Pradanamedia/Palangka Raya — Dalam Musyawarah Nasional (Munas) XI, Majelis Ulama Indonesia (MUI) resmi mengeluarkan lima fatwa baru, salah satunya mengenai Pajak Berkeadilan. Fatwa ini diharapkan dapat menjadi rujukan penting dalam perbaikan kebijakan perpajakan nasional.
Prof. Ni’am, Guru Besar Fikih UIN Jakarta yang juga hadir dalam penetapan fatwa tersebut, menegaskan bahwa pajak selayaknya hanya dikenakan pada harta yang memiliki potensi produktif atau termasuk dalam kategori kebutuhan sekunder dan tersier (hajiyat dan tahsiniyat). Ia menilai, pemberlakuan pajak terhadap kebutuhan dasar masyarakat seperti sembako, tanah, dan rumah yang ditempati tidak mencerminkan prinsip keadilan maupun tujuan utama pemungutan pajak.
Menurutnya, kewajiban pajak seharusnya hanya dibebankan kepada warga negara yang benar-benar memiliki kemampuan finansial.

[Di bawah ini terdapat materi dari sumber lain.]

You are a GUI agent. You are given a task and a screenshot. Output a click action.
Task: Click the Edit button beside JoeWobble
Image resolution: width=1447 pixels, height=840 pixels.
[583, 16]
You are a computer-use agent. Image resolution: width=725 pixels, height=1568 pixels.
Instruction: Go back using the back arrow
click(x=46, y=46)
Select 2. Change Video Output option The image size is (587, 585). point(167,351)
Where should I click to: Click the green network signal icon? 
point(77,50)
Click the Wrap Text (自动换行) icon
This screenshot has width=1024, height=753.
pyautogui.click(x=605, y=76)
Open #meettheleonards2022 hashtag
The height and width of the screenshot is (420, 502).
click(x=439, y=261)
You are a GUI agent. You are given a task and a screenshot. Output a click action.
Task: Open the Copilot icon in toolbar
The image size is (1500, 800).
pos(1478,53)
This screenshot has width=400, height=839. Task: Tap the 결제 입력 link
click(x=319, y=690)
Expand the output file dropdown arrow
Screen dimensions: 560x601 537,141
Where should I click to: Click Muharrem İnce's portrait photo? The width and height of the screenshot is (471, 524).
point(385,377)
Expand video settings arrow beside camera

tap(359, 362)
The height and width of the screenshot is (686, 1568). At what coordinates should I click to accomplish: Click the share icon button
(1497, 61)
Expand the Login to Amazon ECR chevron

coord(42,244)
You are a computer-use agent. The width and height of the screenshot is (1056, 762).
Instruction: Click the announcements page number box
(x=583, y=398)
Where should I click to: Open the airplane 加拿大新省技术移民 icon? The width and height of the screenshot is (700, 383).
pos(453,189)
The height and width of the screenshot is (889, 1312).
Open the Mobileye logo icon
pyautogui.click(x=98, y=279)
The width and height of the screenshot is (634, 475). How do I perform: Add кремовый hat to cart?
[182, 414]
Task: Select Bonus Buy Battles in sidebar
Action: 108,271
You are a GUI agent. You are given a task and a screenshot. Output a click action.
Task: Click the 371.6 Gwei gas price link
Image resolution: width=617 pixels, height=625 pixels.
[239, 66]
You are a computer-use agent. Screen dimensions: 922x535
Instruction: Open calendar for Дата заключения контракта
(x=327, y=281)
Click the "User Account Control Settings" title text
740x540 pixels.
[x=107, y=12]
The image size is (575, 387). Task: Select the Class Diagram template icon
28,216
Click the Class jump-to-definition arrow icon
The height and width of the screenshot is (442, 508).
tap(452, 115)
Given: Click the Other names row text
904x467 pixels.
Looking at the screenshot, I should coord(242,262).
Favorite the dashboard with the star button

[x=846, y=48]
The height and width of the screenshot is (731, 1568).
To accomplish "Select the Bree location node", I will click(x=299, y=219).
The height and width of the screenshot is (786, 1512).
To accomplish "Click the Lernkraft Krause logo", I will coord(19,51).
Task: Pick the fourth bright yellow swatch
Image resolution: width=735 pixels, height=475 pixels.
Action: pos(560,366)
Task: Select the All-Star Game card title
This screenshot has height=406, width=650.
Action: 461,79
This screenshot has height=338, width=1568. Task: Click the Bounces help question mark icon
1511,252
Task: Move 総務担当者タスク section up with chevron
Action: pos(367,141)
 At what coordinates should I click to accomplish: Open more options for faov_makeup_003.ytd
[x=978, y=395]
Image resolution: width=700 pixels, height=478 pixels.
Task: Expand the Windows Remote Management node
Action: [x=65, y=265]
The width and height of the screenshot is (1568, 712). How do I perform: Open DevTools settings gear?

Dalam analogi fikih, kemampuan tersebut setara dengan batas minimal zakat mal, yaitu 85 gram emas, yang bisa dijadikan acuan untuk menentukan batas Penghasilan Tidak Kena Pajak (PTKP).
Pokok Ketentuan Fatwa Pajak Berkeadilan MUI meliputi:
- Negara berkewajiban mengelola kekayaan untuk kemakmuran rakyat.
- Pajak boleh dipungut ketika kekayaan negara tidak mencukupi, dengan syarat:
- Hanya dikenakan pada warga yang memiliki kemampuan finansial minimal setara nishab zakat.
- Objek pajak terbatas pada harta produktif atau kebutuhan non-primer.
- Pajak digunakan sebesar-besarnya untuk kepentingan publik.
- Penetapannya harus adil, pengelolaannya bersifat amanah, transparan, dan berorientasi pada kemaslahatan umum.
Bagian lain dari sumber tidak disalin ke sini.